Saturday, November 11, 2006

A true blue Calcuttan

Often I wonder what goes into the making of a true-blue Calcuttan – a species I’m convinced is not quite available in any other part of Mother Earth.

Is it the fish he consumes by the fishing net-full that sets him apart or it could be the rosogolla he swallows by the handis, I wonder. I haven’t have the remotest clue, but whatever it is, this certain something has imbued in the city dweller a quality that transcends him above the mortal – to the higher planes of a true-blue Calcuttan.

I once thumbed down a taxi and the out-of-the-way courteous cabby turned out to be an assistant librarian at a government library; he was a proxy cabby that day, filling in for a friend who was down with fever. I was never more flummoxed than that evening.

On another occasion, I saw a man tumble down from his seat in a heap on the floor of a bus when the driver applied the brakes all of a sudden; the man picked himself up, looked at me nonchalantly and deadpanned: “No ballast; I skipped breakfast.”

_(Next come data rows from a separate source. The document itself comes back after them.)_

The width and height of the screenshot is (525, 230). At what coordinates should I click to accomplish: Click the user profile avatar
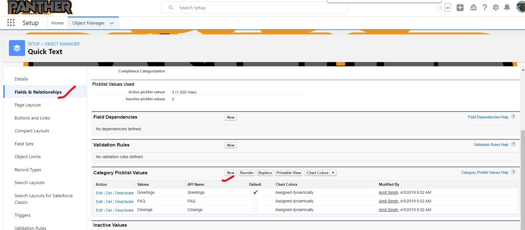(521, 7)
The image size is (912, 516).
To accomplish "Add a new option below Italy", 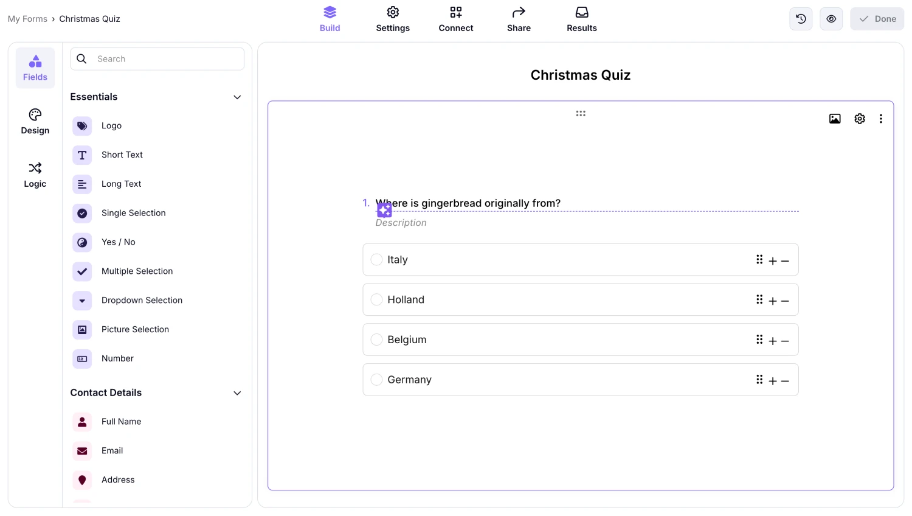I will [x=772, y=260].
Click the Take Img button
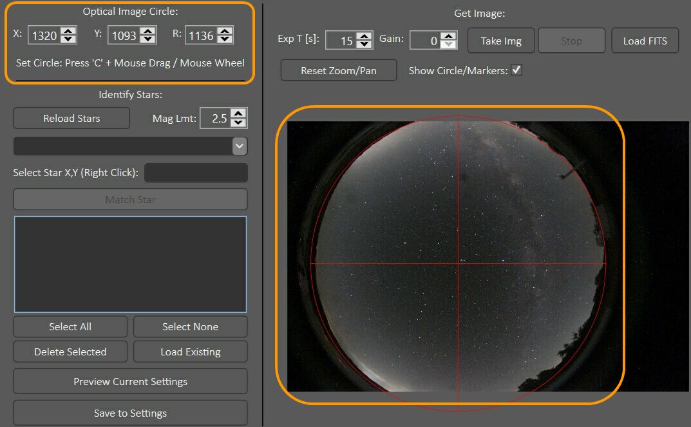The image size is (691, 427). (500, 40)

One evening, years ago, I had to take the local train. Torrential rains had disrupted train services for a few hours, and when the first train trundled in, passengers of three jostled their way into one. Unable to weather that insane crush of humanity, one man extricated himself by holding the handgrip above, and clambered onto the shoulders of the person next to him. He then edged door-ward and, sliding from shoulder to shoulder, and when the livid owner of a trespassed shoulder punched him, he hit back, all the while perched strategically in Siachen.

I thought I hadn’t seen anything funnier till I knocked against this elderly bhadrolok in another city bus. The bus was bumping its way over a cobble-stoned tramway when the man accidentally knocked his head on mine.

This was a calamity, as everyone knows, two heads knocking against each other results in horns coming out of the both. To avert the disaster, the man took instant remedial action: he caught hold of my head, and knocked his against mine once more.

Thanks to his quick reflexes, I haven’t grown antlers, no doubt neither has the stranger. Calcutta, you never cease to amaze me.